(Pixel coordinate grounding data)
********************

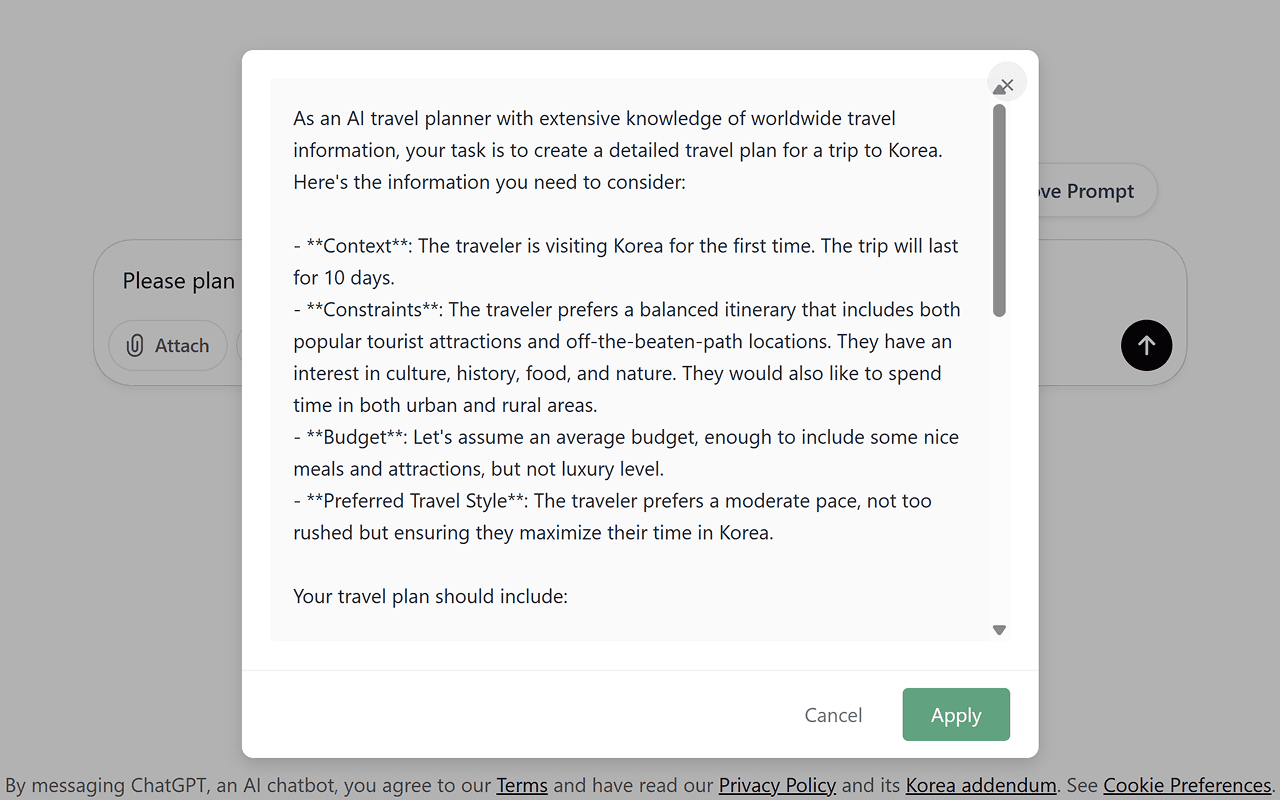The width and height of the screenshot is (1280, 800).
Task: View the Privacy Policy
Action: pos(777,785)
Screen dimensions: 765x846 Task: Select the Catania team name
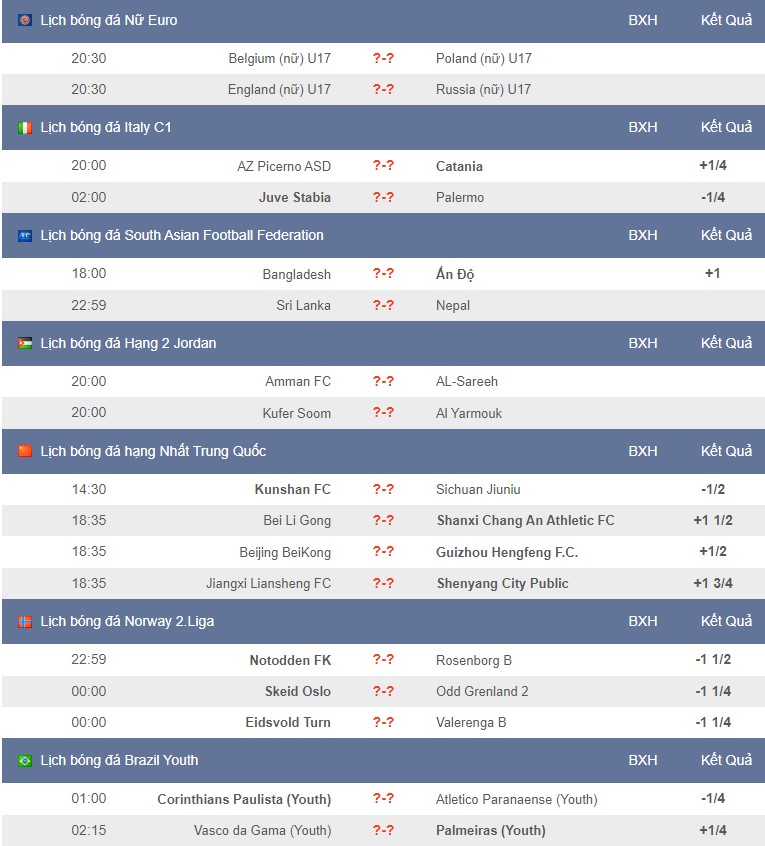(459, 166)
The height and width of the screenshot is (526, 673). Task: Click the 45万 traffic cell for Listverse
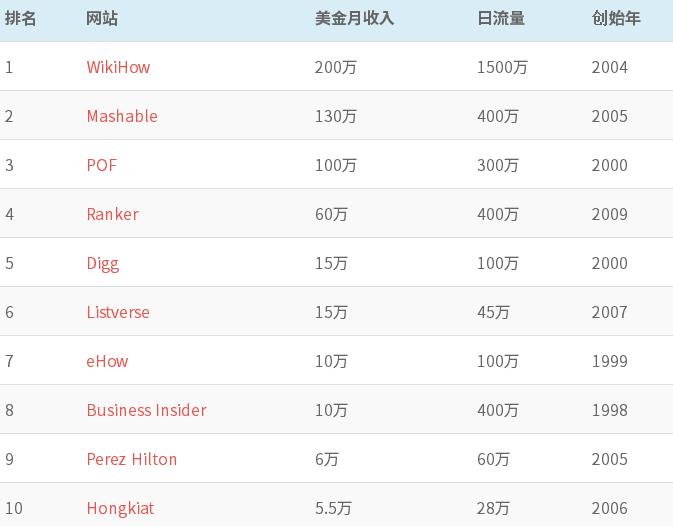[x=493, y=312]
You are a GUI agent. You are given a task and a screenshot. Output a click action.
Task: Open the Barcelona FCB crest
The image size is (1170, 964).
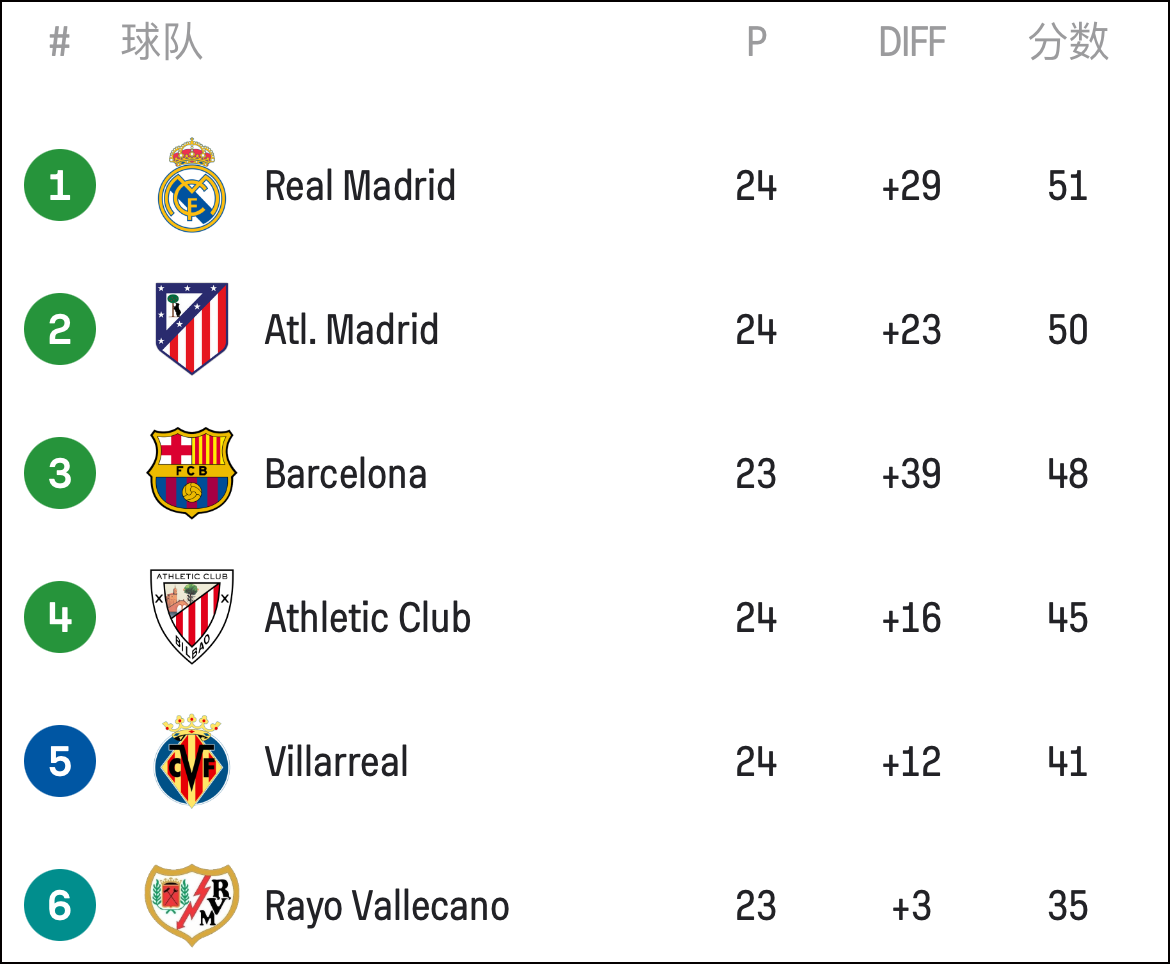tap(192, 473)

********************

■ ACTIVITY
Only the lines from the one holding "You are a GUI" to the last line of the entries above should be printed, exactly as they appear and with no pictures.

■ YOUR SOLUTION
You are a GUI agent. You are given a task and a screenshot. Output a click action.
Task: Open the Barcelona FCB crest
The image size is (1170, 964).
tap(192, 473)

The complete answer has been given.